Importância das águas subterrâneas
Levantamento do IBGE aponta que, no Brasil, as reservas de água subterrânea são estimadas em aproximadamente 112 mil quilômetros cúbicos. Ou seja, em dados absolutos, 61% das pessoas que vivem em todo o país dependem das fontes de água que estão debaixo da terra. Deste percentual, 43% são constituídos por poços profundos. E apenas 6% sobrevivem a partir das fontes rasas. Em todo o estado, mais de 70% das cidades possuem abastecimento constituído de forma complementar e/ou principal por fontes subterrâneas.

Legislação
De acordo com dados do Ministério do Meio Ambiente (MMA), o Conselho Nacional de Recursos Hídricos (CNRH) é assessorado diretamente pela Câmara Técnica de Águas Subterrâneas (CTAS), que possui, entre suas atribuições, compatibilizar as legislações relativas à exploração e utilização de recursos referentes às águas subterrâneas, além de mecanismo de gerenciamento das águas subterrâneas. Ainda de acordo com o MMA, cabe aos órgãos estaduais a responsabilidade pela gestão das águas subterrâneas.

SAIBA MAIS

Apenas um terço de áreas recomendadas
Dados do último Censo do Instituto Brasileiro de Geografia e Estatística (IBGE) apontam que a área atual da Região Metropolitana de São Luís é de aproximadamente 2.898 quilômetros quadrados. Destes, 907 quilômetros quadrados - ou apenas um terço - são recomendados para a “implantação de empreendimentos, com vista à captação de água subterrânea”. Apesar da delimitação natural, a Ilha possui uma área ocupada por construções que vai além do permitido, o que também contribui para a matança das reservas de água do subsolo.
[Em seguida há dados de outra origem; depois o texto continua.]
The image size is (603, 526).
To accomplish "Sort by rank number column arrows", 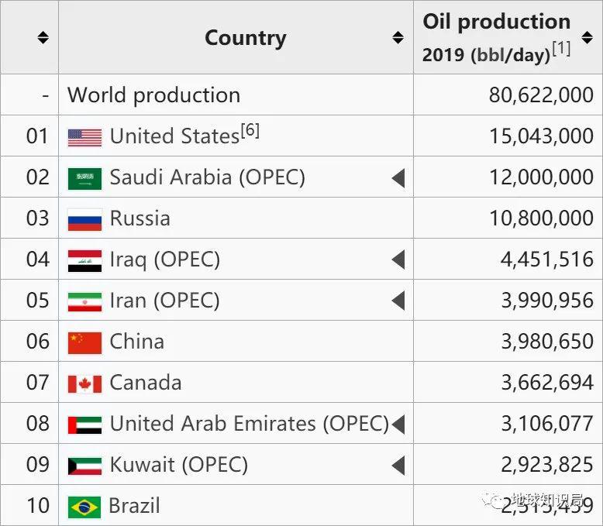I will coord(43,38).
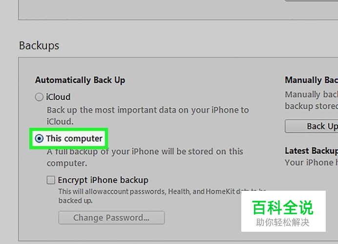This screenshot has width=338, height=244.
Task: Click the iCloud option label text
Action: 58,97
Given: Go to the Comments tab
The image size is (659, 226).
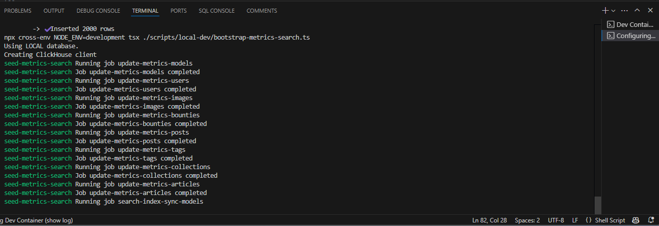Looking at the screenshot, I should 262,11.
Além deste espaço naturalmente reservado para a fixação de imóveis em geral, existem outros sistemas cujas águas ficam em subsolo em profundidades entre 100 e 150 metros. No entanto, trata-se de volume com possibilidade maior de salinização, o que não seria uma fonte, a princípio, para consumo imediato.

NÚMEROS

112 mil quilômetros cúbicos é o quantitativo de reservas de água subterrânea
1/3 da área da Região Metropolitana é propícia para a implantação de empreendimentos, com vista à captação de água subterrânea
70% das cidades do MA possuem abastecimento constituído de forma complementar e/ou principal por fontes subterrâneas.